= Andrew Thorburn =

Australian businessman

Andrew Thorburn (born 13 April 1965) is an Australian-based businessman. He is a former CEO of Bank of NZ (BNZ), and also of National Australia Bank (NAB).

== Early life ==
Thorburn was born in Melbourne and is a dual Australian–New Zealand citizen. His mother is a New Zealander.

== Banking career ==
Thorburn joined ASB Bank in Auckland, New Zealand, in 1986. He moved to Sydney to join the Commonwealth Bank of Australia in 1997. He then joined St George Bank in 2002. He moved to NAB in January 2005 as Head of Retail Banking. In 2008, he was appointed to be CEO of BNZ, and in 2014 the CEO of NAB.

At NAB, he moved to divest of non-core assets and focus on Australian and New Zealand interests. He launched a transformation of NAB in 2017 involving greater investment in technology, a reduction in costs, and an investment in business banking.

As a result of the Royal Commission into Misconduct in the Banking and Superannuation industry Thorburn resigned from NAB in February 2019. It was widely reported that Thorburn was pressured by the NAB board.
==Essendon Football Club Controversy ==
In October 2022, the announcement of Thorburn's appointment as CEO of Essendon Football Club was widely criticised by then Victorian Premier Daniel Andrews, the media, and Essendon supporters due to the fact that at that time he also served on the board of City on a Hill, an Anglican church in Melbourne. It came to light that some sermons preached at that church were critical of homosexuality and were comparing abortion to murder and the Holocaust. Thorburn's role at the church led him to resign the day after his appointment announcement was made public, and nearly a month before he was due to begin as Essendon FC CEO in November.

Thorburn published a statement shortly afterwards, stating: "today it became clear to me that my personal Christian faith is not tolerated or permitted in the public square… People should be able to hold different views on complex personal and moral matters, and be able to live and work together, even with those differences, and always with respect."

The reason cited by the club was "a clear conflict of interest with an organisation whose views do not align at all with our values as a safe, inclusive, diverse and welcoming club for our staff, our players, our members, our fans, our partners and the wider community." However, Dr Elenie Poulos argued Thornburns appointment in the first place as a failure of leadership and a conflict of interest, a view shared in the Australian Media at large.
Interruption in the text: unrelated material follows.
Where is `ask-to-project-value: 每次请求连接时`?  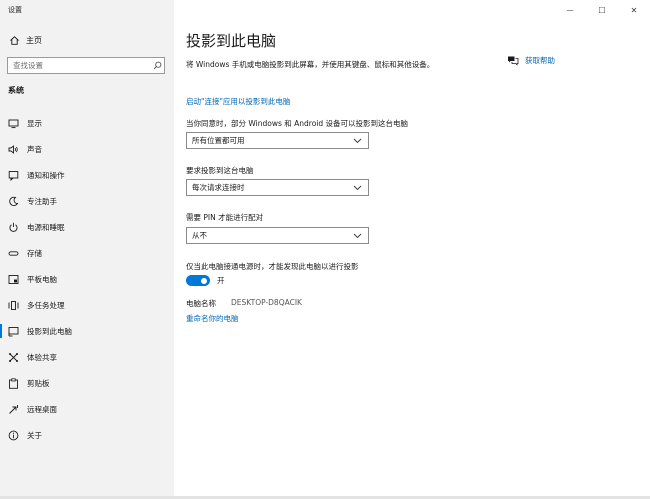
ask-to-project-value: 每次请求连接时 is located at coordinates (218, 188).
Soon after, Thornburn issued legal action over his abrupt sacking, which was settled in December 2022. He also stated he was resigning from all formal responsibilities in his other roles in February 2023. Former West Coast Eagles CEO Craig Vozzo was announced as his replacement.

== Education ==
Thorburn holds a Bachelor of Commerce (Economics) from the University of Auckland, and an MBA from the University of Durham, UK. He is a Fellow of the Australasian Institute of Banking and Finance.

== Personal ==
Thorburn has been married to his wife Kathryn (also a New Zealander) since 1987, and they have three adult children.